(Raw records)
..............................

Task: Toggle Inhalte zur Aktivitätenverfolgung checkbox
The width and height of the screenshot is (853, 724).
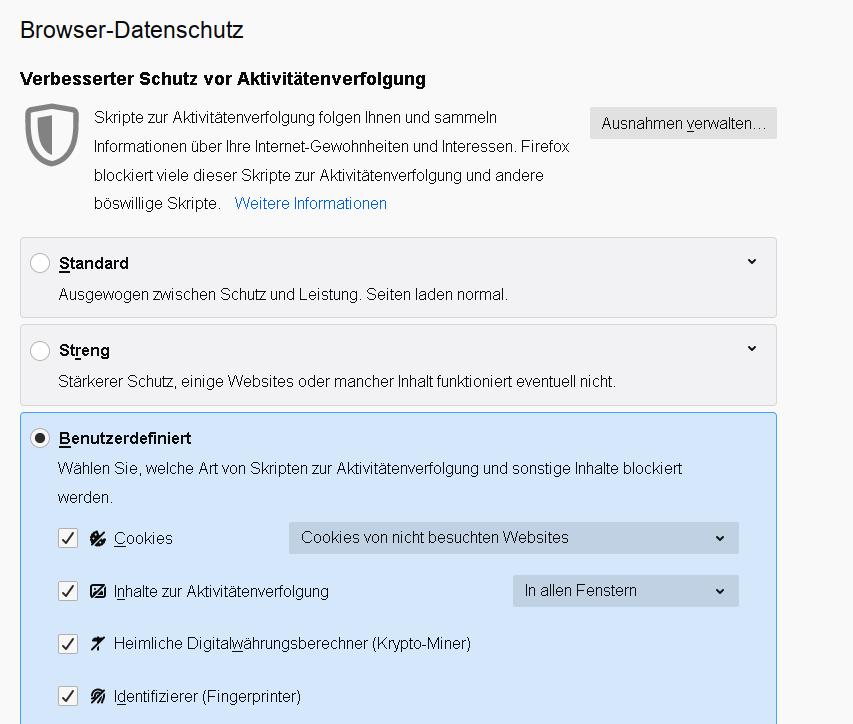Action: pos(68,591)
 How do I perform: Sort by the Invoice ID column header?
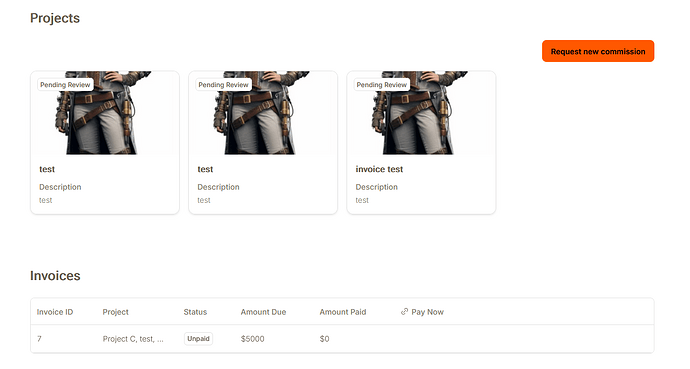(x=55, y=312)
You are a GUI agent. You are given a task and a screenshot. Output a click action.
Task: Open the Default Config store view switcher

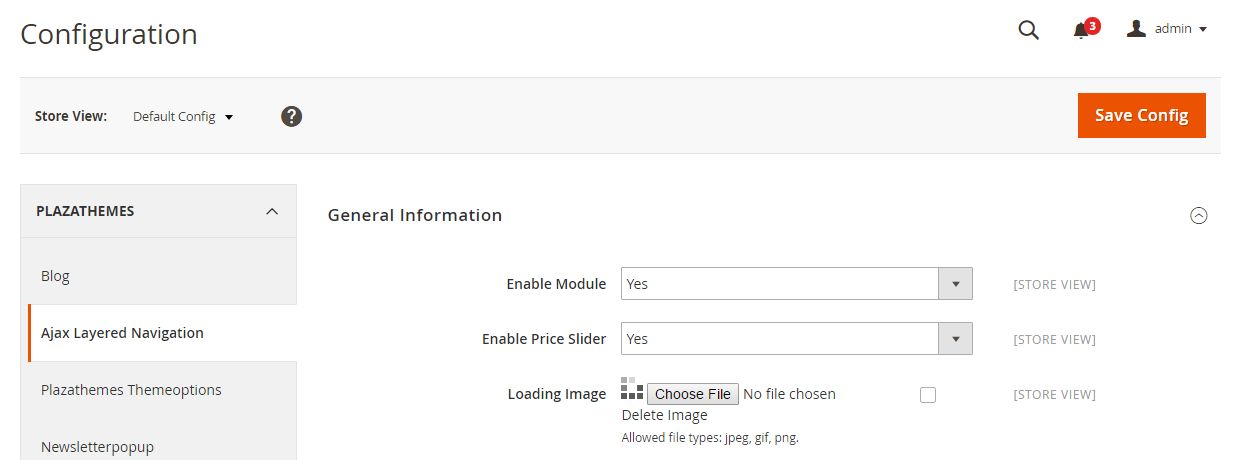tap(183, 116)
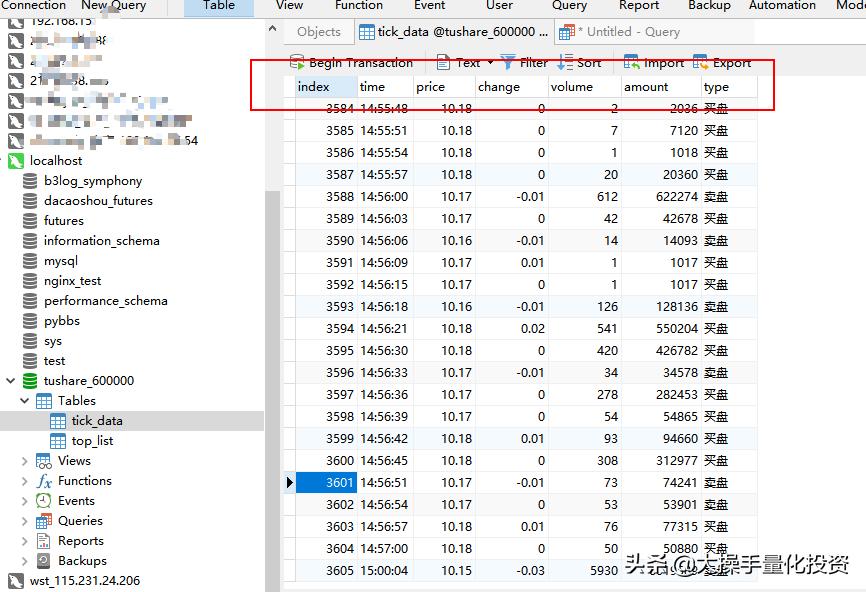Expand the Queries tree node
The width and height of the screenshot is (866, 592).
(x=25, y=521)
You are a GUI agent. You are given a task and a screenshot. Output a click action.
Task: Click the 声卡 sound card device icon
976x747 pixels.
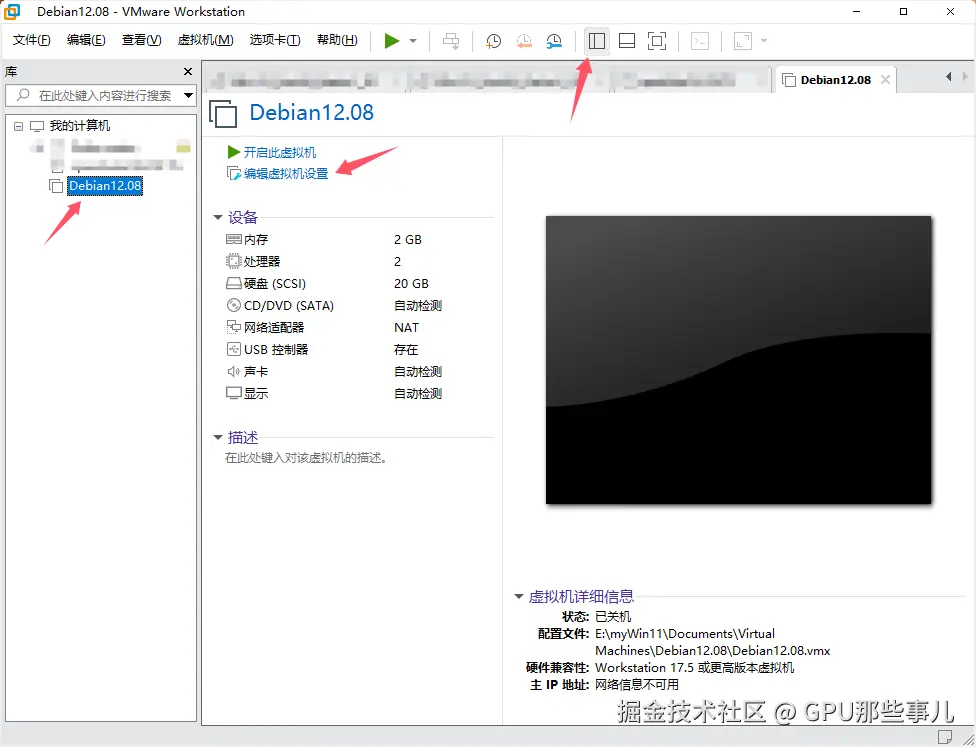(232, 371)
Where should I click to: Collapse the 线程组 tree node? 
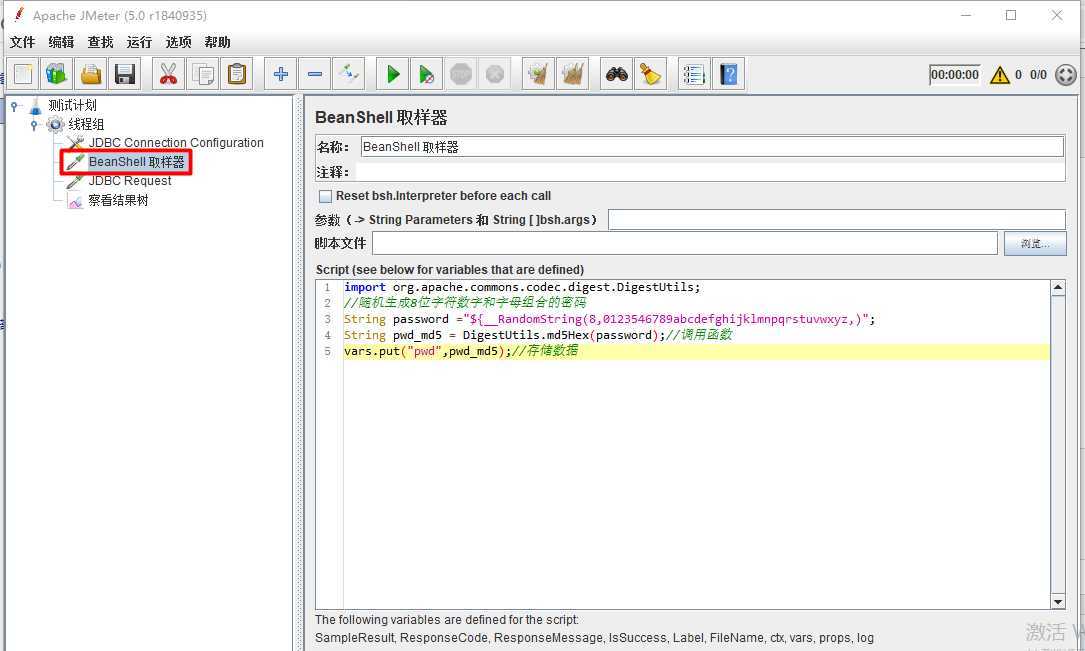pyautogui.click(x=34, y=124)
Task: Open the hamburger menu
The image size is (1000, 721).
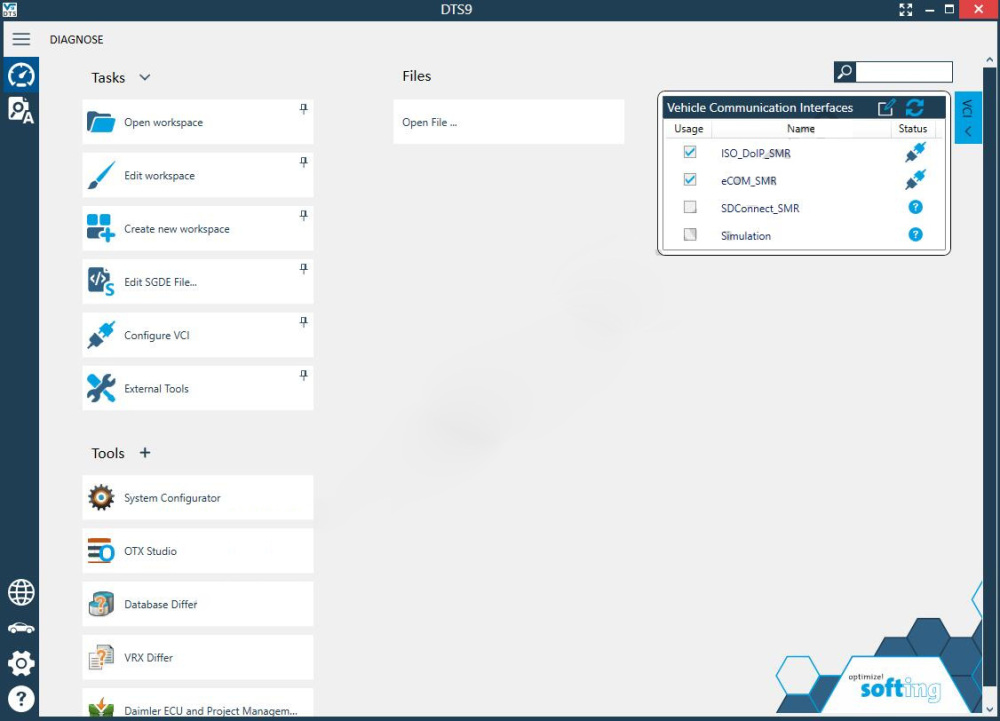Action: click(x=21, y=39)
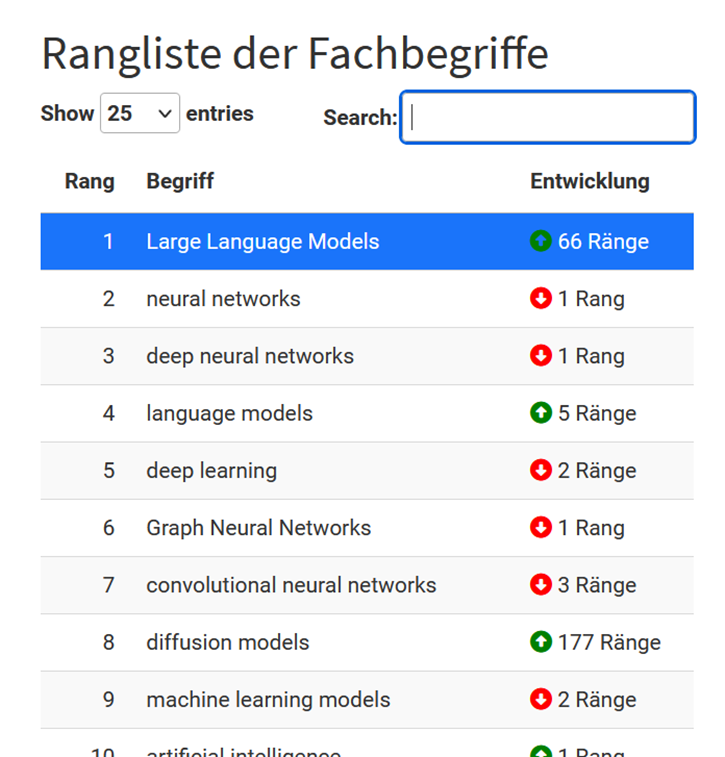Click red down arrow in neural networks row
This screenshot has width=725, height=757.
tap(541, 299)
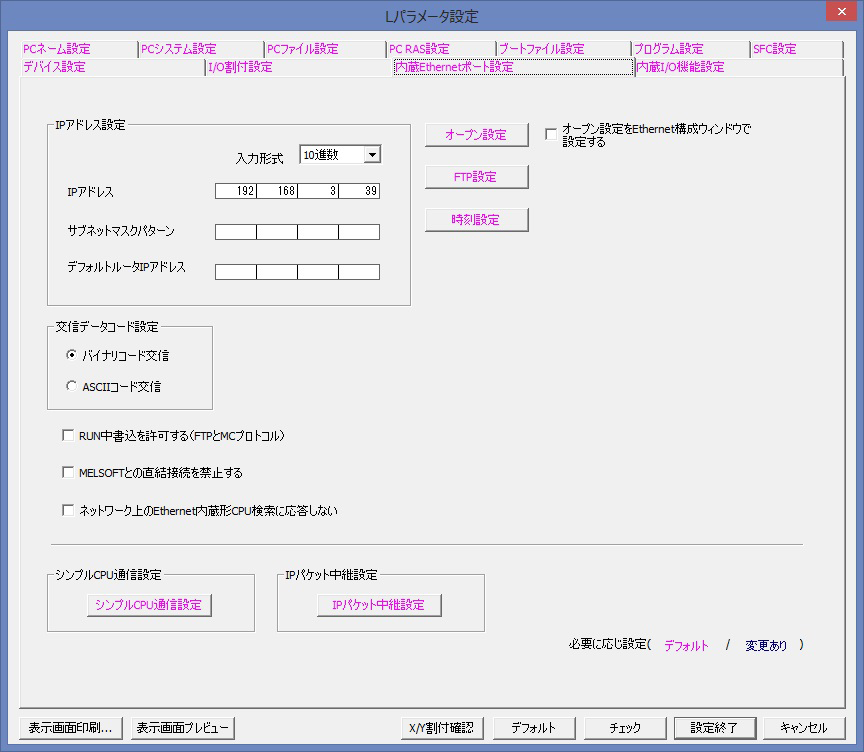Toggle ネットワーク上のEthernet内蔵形CPU検索に応答しない checkbox
The width and height of the screenshot is (864, 752).
coord(68,510)
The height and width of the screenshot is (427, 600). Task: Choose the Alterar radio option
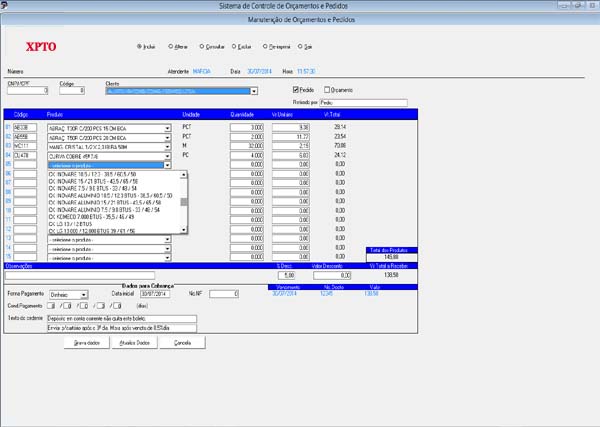(169, 46)
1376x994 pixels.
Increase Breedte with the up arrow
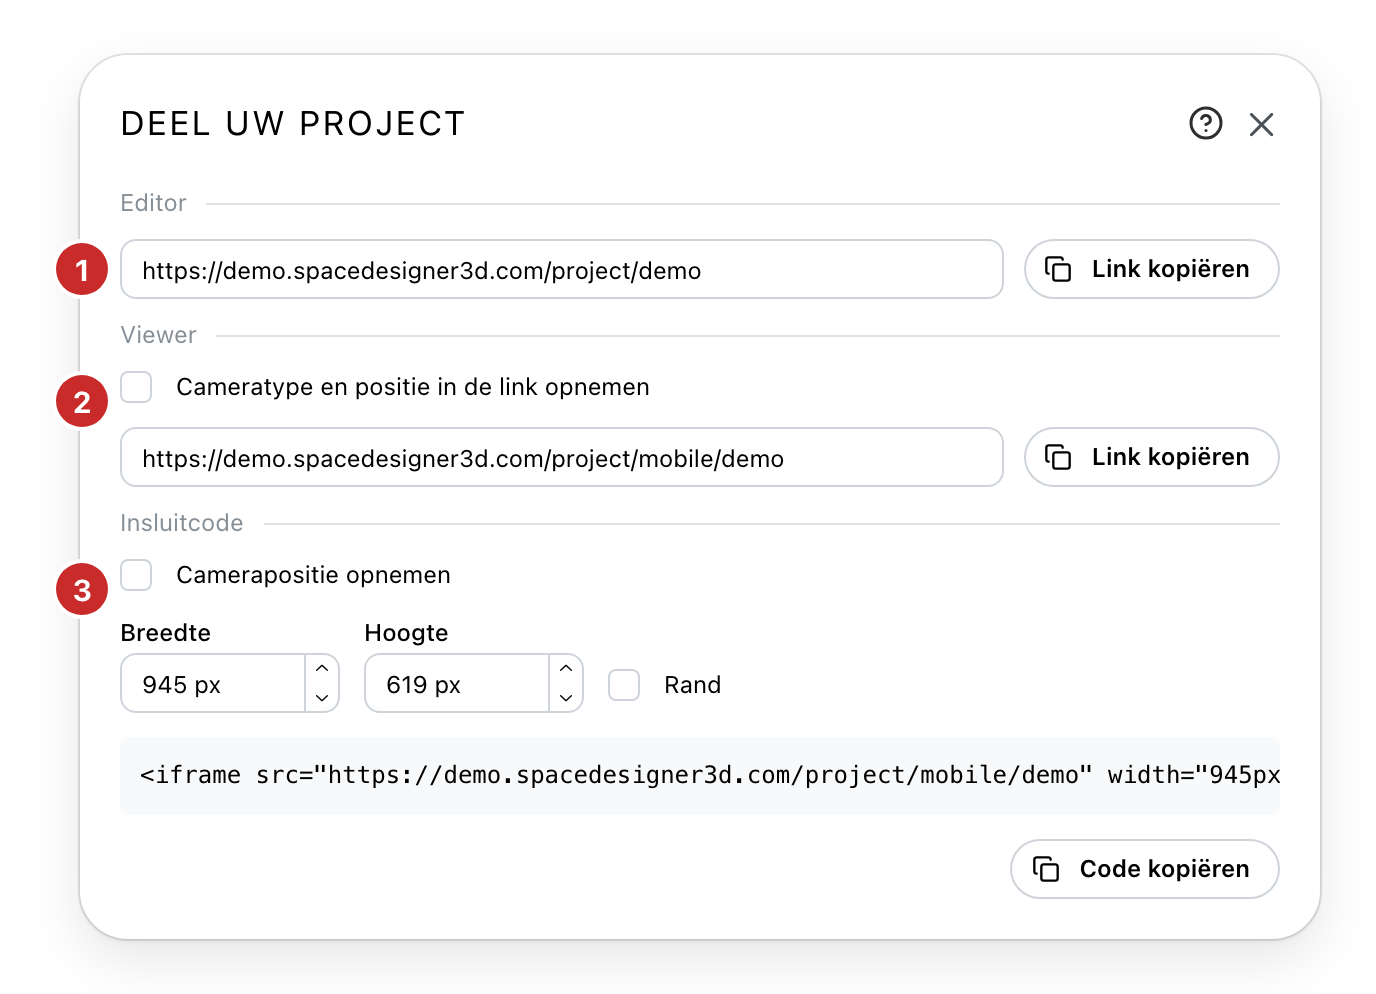[322, 669]
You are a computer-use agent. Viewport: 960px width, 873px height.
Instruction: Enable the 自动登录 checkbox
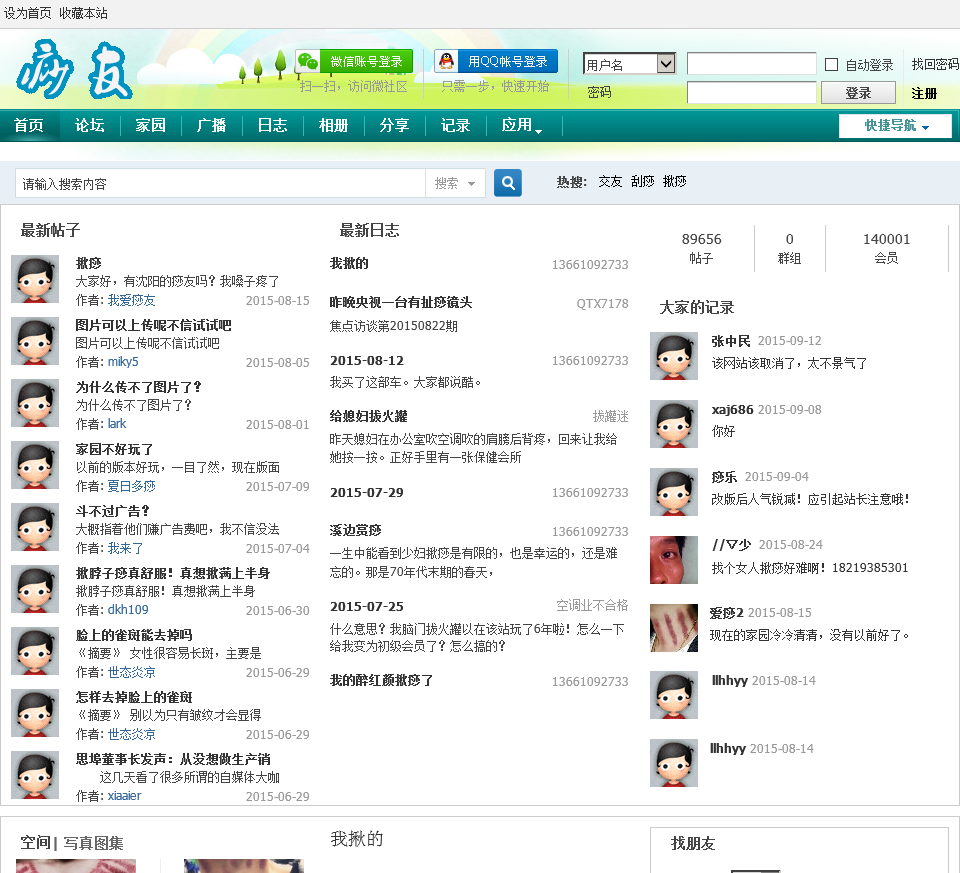pos(831,65)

..............................

[STATED GOAL]: Switch "GUI agent" to "desktop agent" in the records and write them out again with nothing else changed, leaving out the pictures.

[RESPONSE TO THIS TASK]:
Task: Toggle Inhalte zur Aktivitätenverfolgung checkbox
The width and height of the screenshot is (853, 724).
Action: pos(68,591)
 How do I perform: Sort by the Invoice ID column header?
(x=55, y=312)
You are a desktop agent. You are given a task and a screenshot. Output a click action.
Task: Open the Default Config store view switcher

tap(183, 116)
Expand the Queries tree node
The width and height of the screenshot is (866, 592).
(x=25, y=521)
You are a desktop agent. You are given a task and a screenshot. Output a click action.
Task: Click the 声卡 sound card device icon
976x747 pixels.
(232, 371)
Where should I click to: Collapse the 线程组 tree node? 
pyautogui.click(x=34, y=124)
Task: Open the hamburger menu
The image size is (1000, 721).
Action: click(x=21, y=39)
Click red down arrow in neural networks row
This screenshot has width=725, height=757.
tap(541, 299)
Toggle ネットワーク上のEthernet内蔵形CPU検索に応答しない checkbox
The width and height of the screenshot is (864, 752).
coord(68,510)
The height and width of the screenshot is (427, 600). Task: Choose the Alterar radio option
(169, 46)
1376x994 pixels.
Increase Breedte with the up arrow
[322, 669]
You are a computer-use agent. Viewport: 960px width, 873px height.
Instruction: Enable the 自动登录 checkbox
pos(831,65)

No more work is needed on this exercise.